“SQL queries ran up to 29 times faster on CrateDB than they did on PostgreSQL” - nslater
https://crate.io/a/benchmarking-complex-query-performance-cratedb-postgresql/
======
MarkusWinand
I'm curios if this is a fair benchmark (considering it was conducted by one of
the vendors).

So I downloaded the mentioned whitepaper to look at the indexes they created
in PostgreSQL.

The only thing mentioned in the whitepaper is this table definition:

    
    
      CREATE TABLE IF NOT EXISTS t1 (
      "uuid" VARCHAR,
      "ts" TIMESTAMP, "tenant_id" INT4, "sensor_id" VARCHAR,   
      "sensor_type" VARCHAR, "v1" INT4,
      "v2" INT4,
      "v3" FLOAT4,
      "v4" FLOAT4,
      "v5" BOOL,
      "week_generated" TIMESTAMP, "taxonomy" ltree
      );
    

The table definition in Crate is a little different:

    
    
      CREATE TABLE IF NOT EXISTS b.t2 ( "uuid" STRING,
      "ts" TIMESTAMP,
      "tenant_id" INTEGER, "sensor_id" STRING, "sensor_type" STRING,
      "v1" INTEGER,
      "v2" INTEGER,
      "v3" FLOAT,
      "v4" FLOAT,
      "v5" BOOLEAN,
      "week_generated" TIMESTAMP GENERATED ALWAYS AS     date_trunc('week', ts),
       INDEX "taxonomy" USING FULLTEXT (sensor_type) WITH (analyzer='tree')
      ) PARTITIONED BY ("week_generated") 
      CLUSTERED BY ("tenant_id") INTO 3 SHARDS;
    

I don't know anything about how Crate works, but I see PARTITIONED BY
("week_generated") and CLUSTERED BY ("tenant_id") INTO 3 SHARDS.
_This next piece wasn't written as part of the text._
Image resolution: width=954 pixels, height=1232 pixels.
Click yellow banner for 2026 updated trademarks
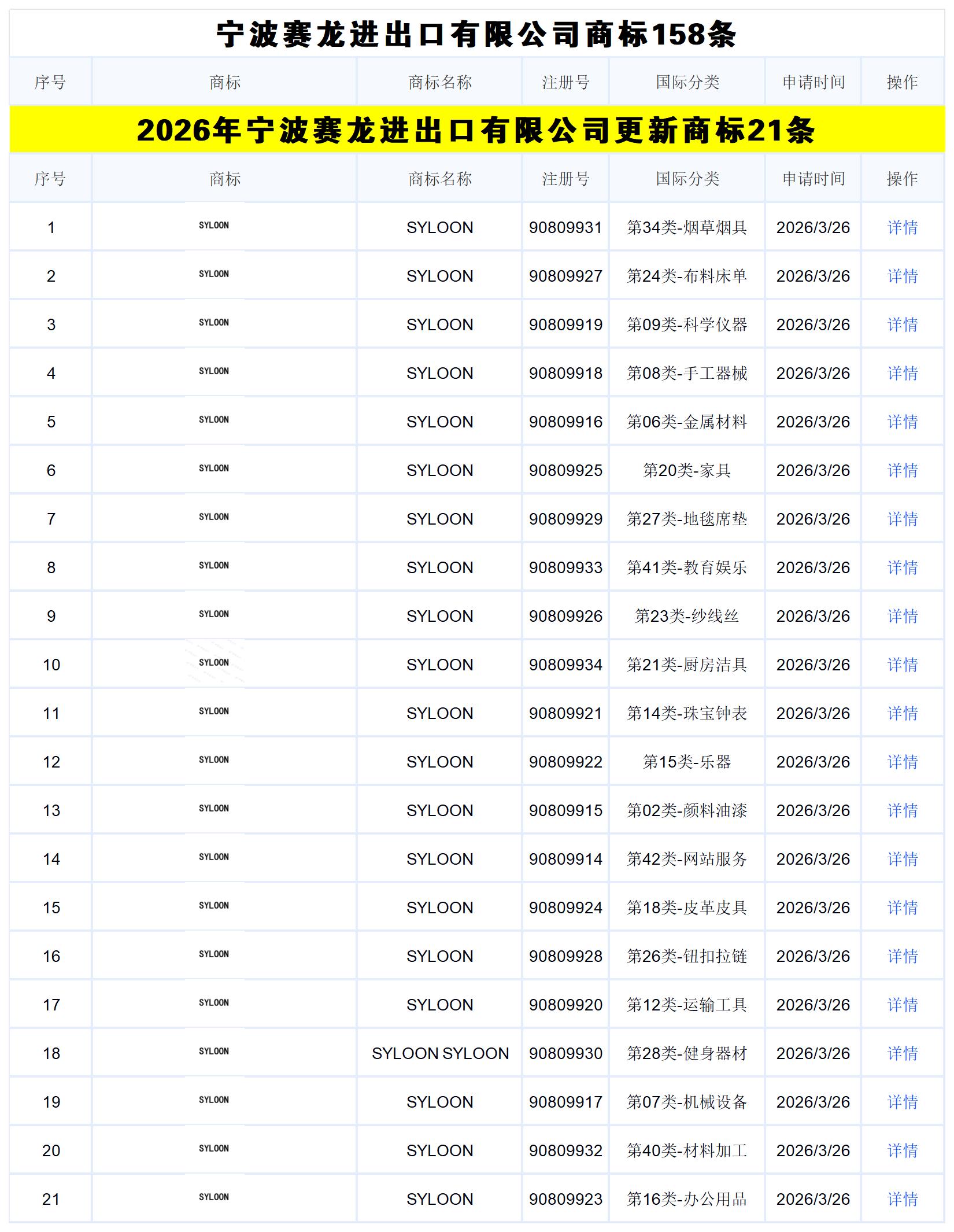pyautogui.click(x=476, y=130)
Now looking at the first query, both, their PARTITION BY as well as CLUSTER BY
columns appear in the query:

    
    
      SELECT min(v1) as v1_min, max(v1) as v1_max, avg(v1) as v1_avg, sum(v1) as v1_sum
      FROM b.t2
      WHERE tenant_id = ? AND week_generated BETWEEN ? AND ?;
    

Unless there is a sufficiently good index used in PostgreSQL, this doesn't
seem to be a fair benchmark.

In the Appendix they mention how the partitioning could be implemented in
PostgreSQL, also mention the indexes to be used together with the
partitioning, but also say: "Because of this, we abandoned the partitioning
approach for our benchmark, instead opting for a single PostgreSQL table with
no partition logic."

I didn't find any statement about if/which indexes they were using in
PostgreSQL when measuring their benchmarks.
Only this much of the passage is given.